The neighbor asked if I liked garlic (boy, do I!) and immediately got up to go over to his vegetable patch in the garden to pull out some fresh garlic for me to taste. While I was still chewing on the sweet and mild fresh garlic the kokoretsi and one of the lambs were taken from the fire and quickly chopped up and served to us. Of course, I did not want to be rude (Really! It’s not my insatiable hunger, or somethin’) so I just had to taste a piece (or three…) of the crunchy kokoretsi and salty, crispy lamb skin! Nothing can beat the flavor of meat that has been slowly roasting above a fire… so delicious!



After being “force-fed” delicious garlic, creamy tzatziki, homemade feta, and kokoretsi we really had to excuse ourselves to go back home… to eat.
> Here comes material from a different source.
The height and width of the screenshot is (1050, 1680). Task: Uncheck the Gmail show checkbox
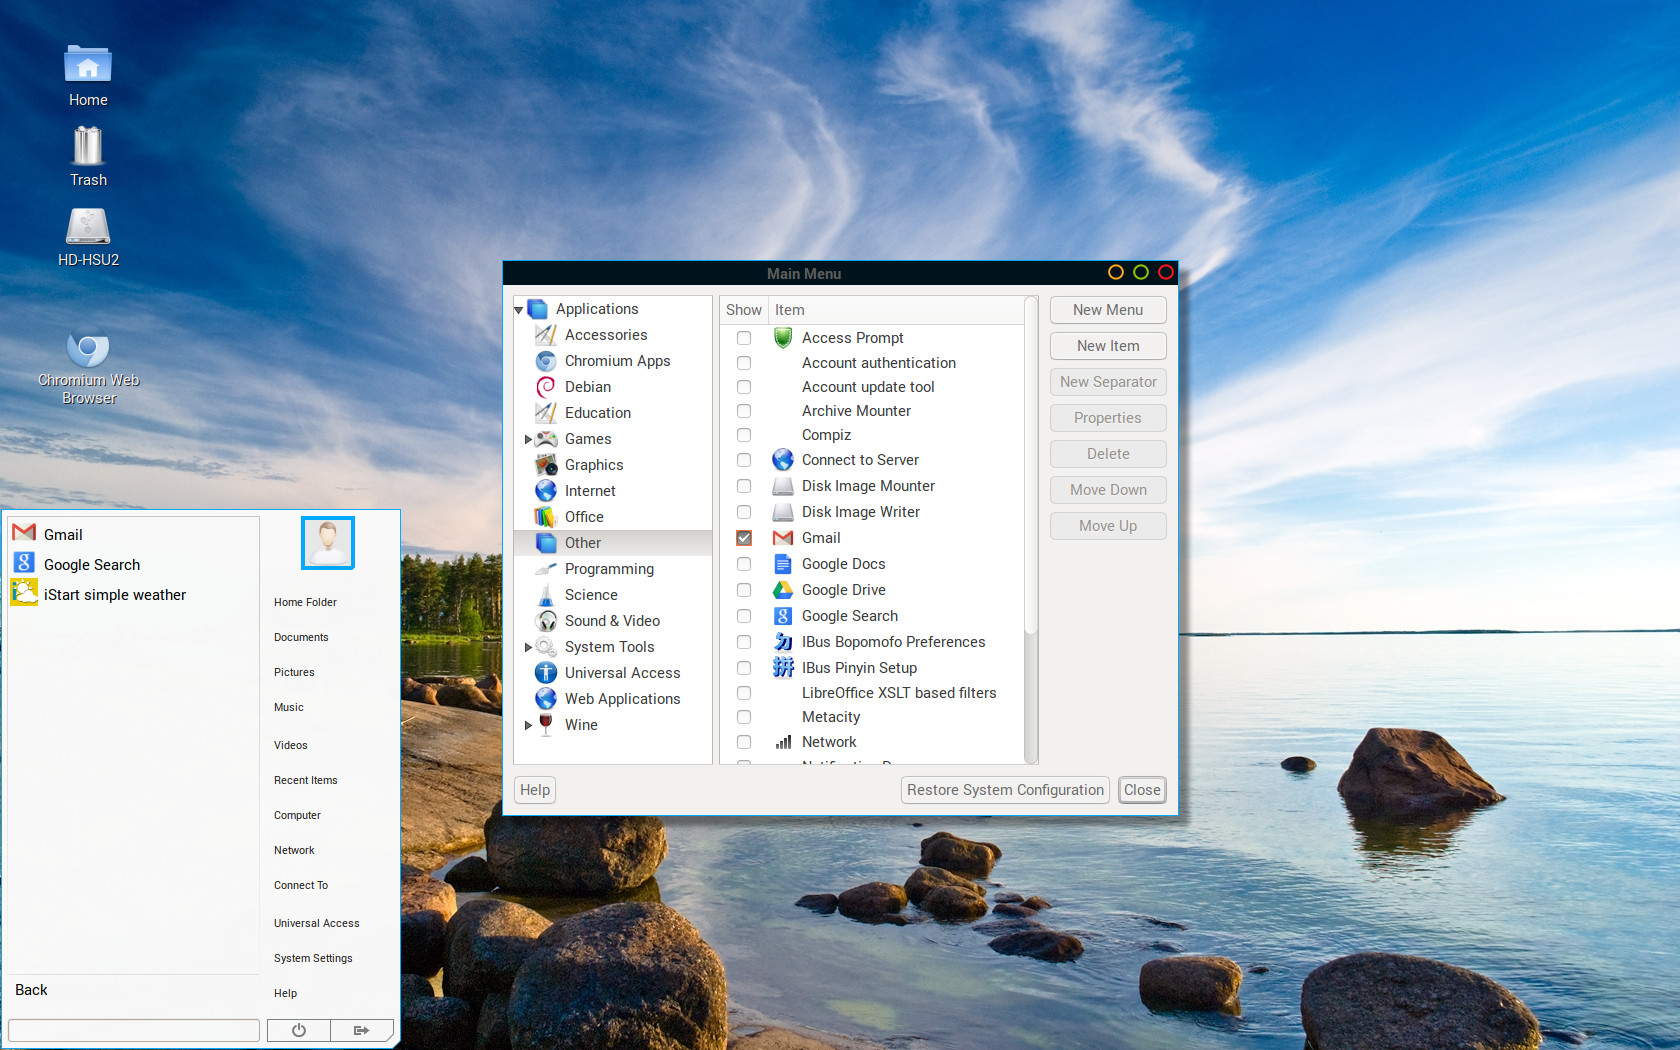point(744,538)
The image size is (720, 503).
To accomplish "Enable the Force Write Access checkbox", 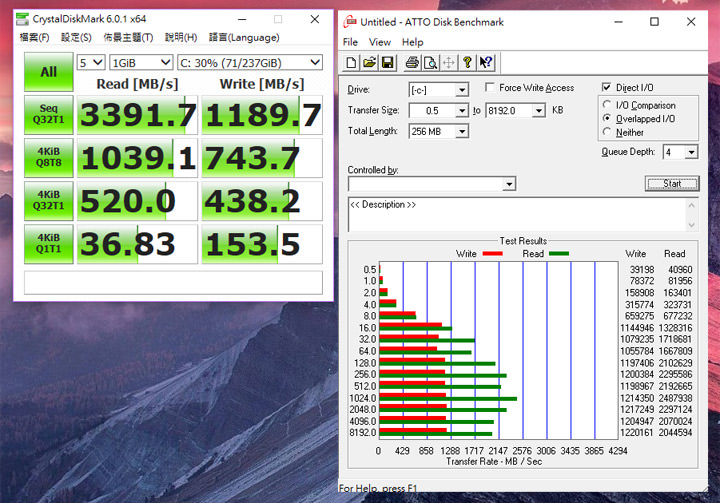I will pos(489,88).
While we had already had our share of lamb at the neighbor’s house our own oven-roasted lamb still really hit the spot! By slowly roasting it in the oven the meat had turned amazingly soft and juicy and it formed a great contrast to the crispier lamb served across the street. I really enjoy both styles of lamb and I wouldn’t be able to pick a favorite, particularly because the next day the leftover oven-roasted lamb was mixed with rice and slowly cooked in the oven again, which created the most rich and creamy rice-dish I have ever tasted! Alongside this rich rice-dish we were served another little kokoretsi, which had been roasting in the oven since early in the morning.


I felt like the celebrations would never stop! Though, unfortunately, they did the next day when we had to return to Athens. Sadly, now we have to wait until next year for the next Easter food and celebrations, though I might need a break from all that lamb now! Luckily, Easter also means it will be summer soon… which means more food adventures to come soon!